We can then separately plot data onto each axis, just as we did before for a single axis.
Multiple datasets
We can also plot more than one dataset on a single axis. Let’s repeat the above, but combine the two plots.
# 1000 linearly spaced values between -10 and 10
x = np.linspace(-10, 10, 1000)
# Create the figure and the axes
fig, ax = plt.subplots(figsize=(4, 3.5))
# Plot the data
ax.plot(x, x ** 2)
ax.plot(x, x ** 3)
# Set the axis labels
ax.set_xlabel(r'$x$')
ax.set_ylabel(r'$f(x)$')
# Show the plot
fig.tight_layout()
plt.show()
Great, but how do we know which plot is which?

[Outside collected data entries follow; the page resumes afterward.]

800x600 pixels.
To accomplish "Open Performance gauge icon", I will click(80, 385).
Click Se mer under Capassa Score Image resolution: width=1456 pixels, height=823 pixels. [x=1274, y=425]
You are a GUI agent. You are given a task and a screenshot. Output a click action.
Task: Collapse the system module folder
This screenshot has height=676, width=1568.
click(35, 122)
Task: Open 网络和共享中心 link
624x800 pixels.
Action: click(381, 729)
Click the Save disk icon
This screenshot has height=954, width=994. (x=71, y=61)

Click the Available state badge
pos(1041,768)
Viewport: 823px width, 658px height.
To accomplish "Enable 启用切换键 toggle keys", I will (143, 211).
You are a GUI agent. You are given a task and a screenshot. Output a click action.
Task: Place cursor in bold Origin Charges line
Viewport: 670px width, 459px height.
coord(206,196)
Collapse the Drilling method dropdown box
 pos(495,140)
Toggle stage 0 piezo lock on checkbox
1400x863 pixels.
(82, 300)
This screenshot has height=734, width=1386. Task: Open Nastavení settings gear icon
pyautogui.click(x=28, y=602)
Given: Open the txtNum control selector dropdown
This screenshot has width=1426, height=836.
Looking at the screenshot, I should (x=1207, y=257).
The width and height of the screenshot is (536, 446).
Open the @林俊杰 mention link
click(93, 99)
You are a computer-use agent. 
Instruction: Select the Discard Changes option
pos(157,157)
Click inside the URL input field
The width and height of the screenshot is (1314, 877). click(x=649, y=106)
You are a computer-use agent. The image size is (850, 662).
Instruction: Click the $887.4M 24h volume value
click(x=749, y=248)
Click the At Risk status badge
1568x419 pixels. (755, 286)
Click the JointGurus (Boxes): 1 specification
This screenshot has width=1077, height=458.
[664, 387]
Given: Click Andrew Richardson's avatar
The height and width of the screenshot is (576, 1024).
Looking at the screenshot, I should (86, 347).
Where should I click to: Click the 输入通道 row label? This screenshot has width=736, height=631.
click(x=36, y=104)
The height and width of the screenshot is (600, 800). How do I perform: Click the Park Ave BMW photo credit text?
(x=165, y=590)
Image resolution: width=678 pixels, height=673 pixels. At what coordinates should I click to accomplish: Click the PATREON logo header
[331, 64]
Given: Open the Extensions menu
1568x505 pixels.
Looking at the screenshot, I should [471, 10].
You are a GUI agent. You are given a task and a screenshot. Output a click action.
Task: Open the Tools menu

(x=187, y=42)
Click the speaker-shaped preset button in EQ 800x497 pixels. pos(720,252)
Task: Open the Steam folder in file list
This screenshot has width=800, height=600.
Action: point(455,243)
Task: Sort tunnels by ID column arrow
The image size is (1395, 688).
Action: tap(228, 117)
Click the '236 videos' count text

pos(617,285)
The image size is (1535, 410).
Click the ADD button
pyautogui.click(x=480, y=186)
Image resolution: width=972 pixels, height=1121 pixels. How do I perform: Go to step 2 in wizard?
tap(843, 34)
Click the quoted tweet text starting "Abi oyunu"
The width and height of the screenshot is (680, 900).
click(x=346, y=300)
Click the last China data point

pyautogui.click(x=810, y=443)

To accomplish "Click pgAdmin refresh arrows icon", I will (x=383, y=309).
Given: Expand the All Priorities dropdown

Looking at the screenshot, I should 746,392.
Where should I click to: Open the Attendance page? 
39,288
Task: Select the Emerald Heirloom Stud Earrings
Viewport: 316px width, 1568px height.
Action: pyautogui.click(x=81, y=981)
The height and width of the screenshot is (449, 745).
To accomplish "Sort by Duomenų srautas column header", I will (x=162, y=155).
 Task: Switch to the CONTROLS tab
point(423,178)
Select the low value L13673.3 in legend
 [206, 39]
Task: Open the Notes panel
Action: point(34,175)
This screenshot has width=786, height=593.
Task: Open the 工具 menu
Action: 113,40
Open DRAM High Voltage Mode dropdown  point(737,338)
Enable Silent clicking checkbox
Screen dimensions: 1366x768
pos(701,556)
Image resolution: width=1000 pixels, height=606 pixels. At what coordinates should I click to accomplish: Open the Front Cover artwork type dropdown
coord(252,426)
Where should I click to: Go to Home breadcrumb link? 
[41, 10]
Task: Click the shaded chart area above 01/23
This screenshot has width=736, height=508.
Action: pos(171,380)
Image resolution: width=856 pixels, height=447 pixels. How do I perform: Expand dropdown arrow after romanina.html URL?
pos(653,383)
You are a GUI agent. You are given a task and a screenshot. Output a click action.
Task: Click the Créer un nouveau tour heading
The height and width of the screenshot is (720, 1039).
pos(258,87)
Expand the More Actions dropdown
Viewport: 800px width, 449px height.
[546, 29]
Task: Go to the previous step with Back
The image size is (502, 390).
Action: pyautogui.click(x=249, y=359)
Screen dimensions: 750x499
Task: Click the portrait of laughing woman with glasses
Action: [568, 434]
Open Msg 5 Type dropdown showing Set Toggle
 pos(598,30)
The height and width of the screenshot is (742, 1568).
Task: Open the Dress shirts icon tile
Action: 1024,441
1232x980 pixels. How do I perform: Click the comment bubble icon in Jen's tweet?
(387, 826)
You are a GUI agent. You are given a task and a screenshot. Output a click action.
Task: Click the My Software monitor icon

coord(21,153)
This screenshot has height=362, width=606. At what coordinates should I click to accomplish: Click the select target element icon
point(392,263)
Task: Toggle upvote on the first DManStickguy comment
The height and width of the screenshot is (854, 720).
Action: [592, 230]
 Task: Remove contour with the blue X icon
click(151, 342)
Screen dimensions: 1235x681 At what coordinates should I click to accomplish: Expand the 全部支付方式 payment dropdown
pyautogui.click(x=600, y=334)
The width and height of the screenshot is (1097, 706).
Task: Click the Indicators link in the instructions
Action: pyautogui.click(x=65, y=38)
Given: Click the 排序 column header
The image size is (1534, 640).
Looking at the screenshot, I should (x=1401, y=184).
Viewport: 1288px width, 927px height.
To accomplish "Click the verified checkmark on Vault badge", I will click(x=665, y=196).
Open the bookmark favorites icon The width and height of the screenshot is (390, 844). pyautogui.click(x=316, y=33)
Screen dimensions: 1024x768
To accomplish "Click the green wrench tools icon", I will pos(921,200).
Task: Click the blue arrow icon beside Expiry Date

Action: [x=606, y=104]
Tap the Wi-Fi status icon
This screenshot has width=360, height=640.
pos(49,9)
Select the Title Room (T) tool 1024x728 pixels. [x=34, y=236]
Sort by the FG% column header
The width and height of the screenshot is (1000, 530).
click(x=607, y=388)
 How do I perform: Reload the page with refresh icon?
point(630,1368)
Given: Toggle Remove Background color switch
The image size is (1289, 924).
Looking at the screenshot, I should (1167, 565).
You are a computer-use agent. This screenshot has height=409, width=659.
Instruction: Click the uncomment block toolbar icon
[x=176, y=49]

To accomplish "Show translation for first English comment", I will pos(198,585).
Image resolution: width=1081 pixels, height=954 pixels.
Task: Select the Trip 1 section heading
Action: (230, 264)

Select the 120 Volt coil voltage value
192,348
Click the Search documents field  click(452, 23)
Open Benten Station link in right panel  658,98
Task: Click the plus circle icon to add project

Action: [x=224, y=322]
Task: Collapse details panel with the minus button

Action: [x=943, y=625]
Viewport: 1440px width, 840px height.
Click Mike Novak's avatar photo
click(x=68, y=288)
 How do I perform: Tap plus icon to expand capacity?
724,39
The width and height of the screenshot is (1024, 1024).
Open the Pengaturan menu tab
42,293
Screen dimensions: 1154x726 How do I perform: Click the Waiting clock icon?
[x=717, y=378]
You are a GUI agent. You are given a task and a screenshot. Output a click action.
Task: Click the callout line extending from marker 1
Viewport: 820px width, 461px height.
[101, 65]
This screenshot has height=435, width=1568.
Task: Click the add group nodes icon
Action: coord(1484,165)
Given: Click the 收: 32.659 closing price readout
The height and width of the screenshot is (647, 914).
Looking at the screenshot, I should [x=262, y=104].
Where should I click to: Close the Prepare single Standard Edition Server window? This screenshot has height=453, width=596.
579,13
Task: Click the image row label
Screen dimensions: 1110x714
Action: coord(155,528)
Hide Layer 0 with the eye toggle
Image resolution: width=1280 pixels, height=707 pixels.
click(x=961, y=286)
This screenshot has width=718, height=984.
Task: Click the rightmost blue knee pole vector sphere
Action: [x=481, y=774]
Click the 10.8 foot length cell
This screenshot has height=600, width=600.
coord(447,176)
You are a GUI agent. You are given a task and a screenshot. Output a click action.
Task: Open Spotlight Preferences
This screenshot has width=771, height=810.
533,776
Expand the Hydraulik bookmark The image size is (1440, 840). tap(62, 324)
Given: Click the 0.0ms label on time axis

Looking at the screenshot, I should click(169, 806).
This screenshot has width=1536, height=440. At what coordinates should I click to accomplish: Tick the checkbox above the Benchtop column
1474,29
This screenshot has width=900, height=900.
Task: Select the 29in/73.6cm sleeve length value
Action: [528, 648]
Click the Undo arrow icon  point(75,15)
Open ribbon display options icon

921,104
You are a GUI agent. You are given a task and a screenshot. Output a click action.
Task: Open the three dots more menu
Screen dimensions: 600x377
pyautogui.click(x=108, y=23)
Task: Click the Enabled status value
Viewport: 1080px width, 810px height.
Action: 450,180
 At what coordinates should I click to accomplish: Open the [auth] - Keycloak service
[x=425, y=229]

We can’t rely on the \(y\) axis label anymore since this is just \(f(x)\) - “function of \(x\)”.
To solve this, we include labels with each call to ax.plot using the label keyword, and then tell Matplotlib to include a legend (or “key” - no-one calls it this, sorry!)
# 1000 linearly spaced values between -10 and 10
x = np.linspace(-10, 10, 1000)
# Create the figure and the axes
fig, ax = plt.subplots(figsize=(4, 3.5))
# Plot the data, and provide a label for each plot
ax.plot(x, x ** 2, label=r'$f(x) = x^2$')
ax.plot(x, x ** 3, label=r'$f(x) = x^3$')
# Set the axis labels
ax.set_xlabel(r'$x$')
ax.set_ylabel(r'$f(x)$')
# Turn on the legend
ax.legend()
# Show the plot
fig.tight_layout()
plt.show()
This is much better!
Notice that we can use \(\LaTeX\) styling in the label argument, just as we did with the axis labels.
Twinned axes
Finally, we can include a second \(x\) or \(y\) axis in a process known as twinning an axis. Perhaps we might want to plot both the absorbance and transmittance in the infrared spectrum of water. You’ll need to download this file.
# Load the infrared data from file
wavenumber, transmittance, absorbance = np.loadtxt('water_ir_spectrum.dat', unpack=True, skiprows=1)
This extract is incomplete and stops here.